Seharian ini aku tak mau bicara dengan Risa. Sepanjang hari kucari-cari alasan apa yang tepat untuk memecatnya segera. Tak sudi lagi jika harus menampung seorang pelakor dan pengkhianat seperti dirinya.

Menjelang jam pulang kerja kuminta Risa untuk menghadapku. Sambil menunduk ia duduk tetap di depanku. Seperti seseorang di kursi pesakitan Risa duduk dengan gelisah.

"Risa, kuminta besok kamu tak usah masuk kerja," ucapku to the point.

Risa tersentak kaget. Ia menatap mataku dengan penuh kebingungan.

"Kenapa, Bu?" tanyanya dengan suara bergetar.

"Kamu kupecat!" tegasku.

"Ta-tapi apa kesalahanku?"

"Kukira kamu tahu sendiri apa kesalahanmu," ucapku sinis.

"Ini gajimu bulan ini, dan ingat besok jangan kembali lagi ke rumah ini!" Kulemparkan sebuah amplop berisi sisa gajinya ke hadapannya.

"Bu, apa kesalahan saya? Kumohon jangan pecat saya. Saya benar-benar membutuhkan pekerjaan ini. Bagaimana adik-adik saya melanjutkan sekolah jika saya tidak bekerja?" Risa memelas sambil mengatupkan kedua tangannya.

Tak ada ras iba sama sekali untuknya. Melihatnya membuatku terus terbayang wajahnya yang kulihat semalam saat sedang video call dengan suamiku.
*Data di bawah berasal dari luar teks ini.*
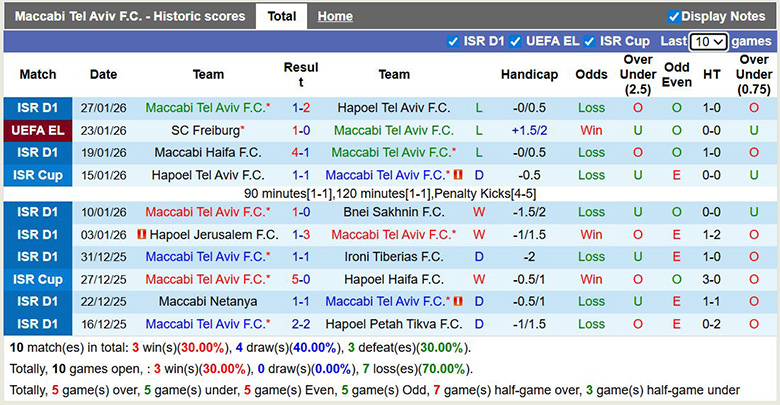The height and width of the screenshot is (405, 780).
Task: Open the 5-0 result against Hapoel Haifa
Action: coord(300,279)
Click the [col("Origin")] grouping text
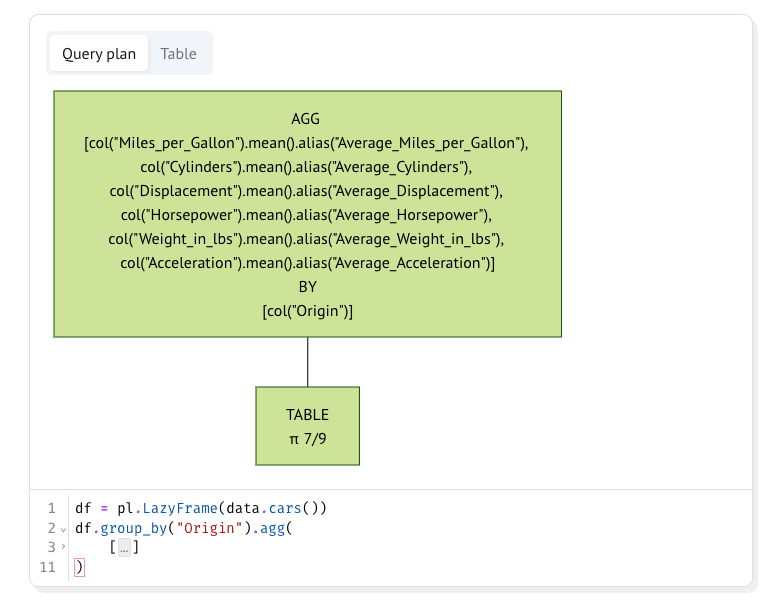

"Sudah pergi sana jangan kembali lagi. Aku sudah muak melihatmu!" usirku murka sembari pergi meninggalkan Risa. Biar dia memikirkan sendiri apa kesalahannya.

****

Kukira Risa akan mengadu pada suamiku soal pemecatannya. Maka aku pun bersiap jika nanti Dani mempertanyakan kenapa. Tapi tidak sama sekali, sepulang kerja barusan Dani bersikap biasa saja padaku.Sampai ketika kami sama-sama naik ke tempat tidur.

Nampaknya malam ini pun aku harus bersiap dengan kemungkinan Dani akan kembali berbincang dengan selingkuhannya lewat telepon. Sebuah ponsel baru telah kupersiapkan sementara ponsel yang lama masih di simpan di tempat servis.
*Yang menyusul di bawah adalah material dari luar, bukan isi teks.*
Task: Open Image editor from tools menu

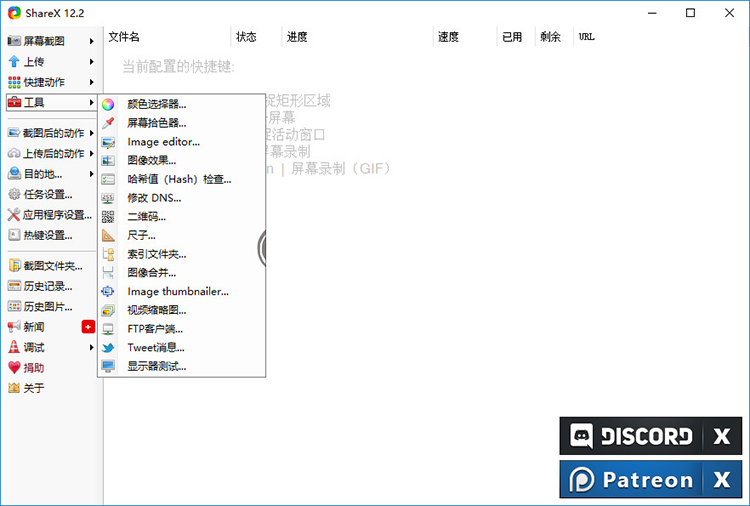Action: [x=163, y=142]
Seperti dugaanku. Menjelang tengah malam, Dani kembali turun dari kasur. Kemudian ia berjalan mengendap-endap keluar kamar.
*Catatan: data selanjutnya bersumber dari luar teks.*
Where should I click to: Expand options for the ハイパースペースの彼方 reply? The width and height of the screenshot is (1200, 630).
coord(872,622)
Sama seperti kemarin aku pun mengikutinya. Setelah beberapa lama ia keluar kamar. Segera aku menuju ruang tamu tempat biasa aku menguping suamiku. Namun kali ini nihil, Dani tak ada di teras depan sana.

Jantungku berdebar kencang. Di mana Dani berada? Sedangkan pintu ruang tamu pun dalam kondisi terkunci dari dalam dan kuncinya masih menggantung di tempatnya.

Aku pun mengelilingi rumah. Tak peduli lagi jika ketahuan Dani aku sedang menguntitnya. Namun lagi-lagi nihil, tak kutemukan ia di mana pun berada. Termasuk di kamar di mana kantorku berada.

Sempat putus asa aku berniat kembali ke kamar saja dan menghubunginya lewat telepon. Tapi tiba-tiba pandanganku tertuju pada pintu luar di dapur yang menghubungkan dengan tempat menjemur pakaian. Pintu itu sedikit terbuka. Ternyata Dani berada di luar sana.

Namun, tetap tak kudapati sosoknya. Malah aku menemukan sebuah kursi di luar sana yang menempel dengan tembok yang menghubungkan tembok rumahku dengan rumah Haya.

Kucoba naiki kursi itu, barangkali menemukan petunjuk. Jantungku berdebar kencang, kakiku mendadak lemas, saat kulihat sendal Dani ada di dalam rumah Haya, dengan pintu belakang Haya juga yang sedikit terbuka.

Dani ada di rumah Haya, apa yang tengah mereka lakukan tengah malam seperti ini?